Opinions vary widely on how close the "Red Riding" books and movies come to capturing the real ambiance of the Ripper years in the depressed North of England. (If Ridley Scott's contemplated Hollywood version comes to fruition, that one will be even farther from reality.) As deprived and depraved as life in '70s Yorkshire may have been, it's worth noting that, crime-wise, it was nowhere near the level of any middle-sized American city. After a massively bungled investigation plagued by infighting and incompetence, the real-life Yorkshire constabulary caught the man who'd been brutally killing local prostitutes -- a truck driver named Peter Sutcliffe -- more or less by accident in 1981.

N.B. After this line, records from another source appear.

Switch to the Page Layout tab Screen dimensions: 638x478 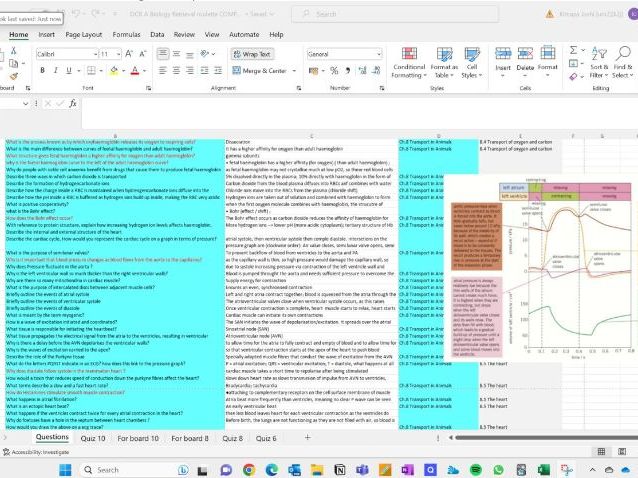click(84, 34)
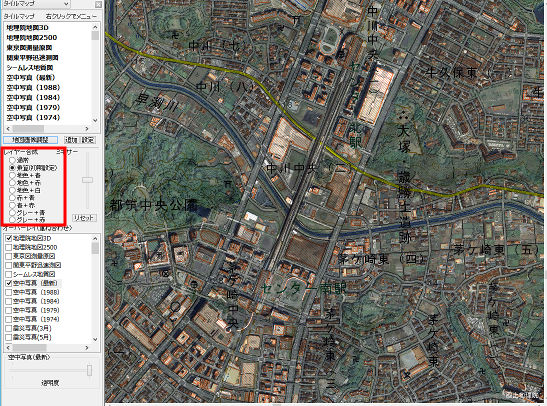Viewport: 547px width, 406px height.
Task: Close the tile map panel with the X icon
Action: [99, 5]
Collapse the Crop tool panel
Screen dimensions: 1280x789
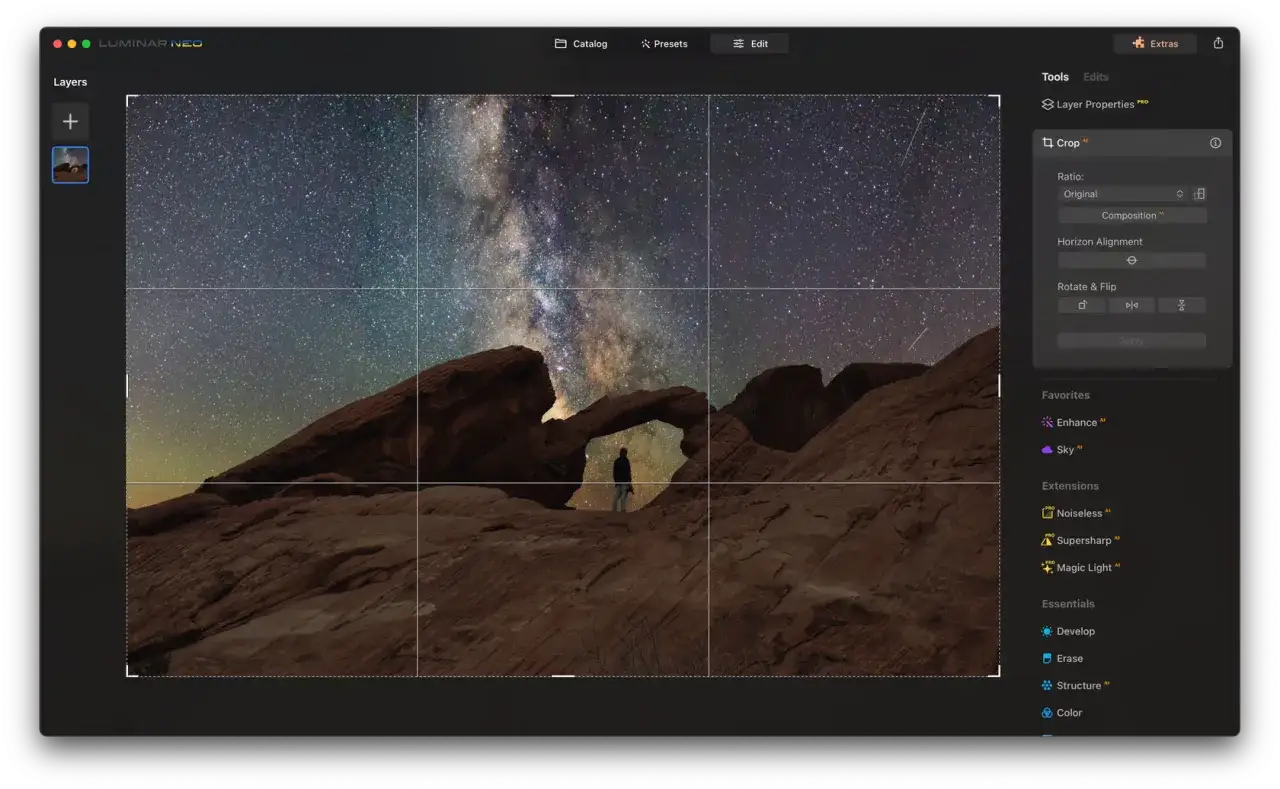pos(1067,143)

As the "Red Riding" films tell the story, Sutcliffe was little more than a pathological bystander, a solitary creep who inadvertently forced the North of England's establishment, in those dark years of recession, chronic unemployment and IRA guerrilla warfare, to spill some of its darkest secrets. Arguably Peace's yarn, with its subtextual narrative about a money-ruled, crypto-fascist pseudo-government lurking alongside the official one, has far wider applications than Yorkshire in the 1970s. On the other hand, it is about a particular time in a particular place, which may be why native Yorkshireman David Peace has lived in Tokyo for many years.

The "Red Riding" trilogy opens Feb. 5 at the IFC Center in New York and Feb. 12 at the Nuart Theatre in Los Angeles, with wider national release to begin Feb. 19.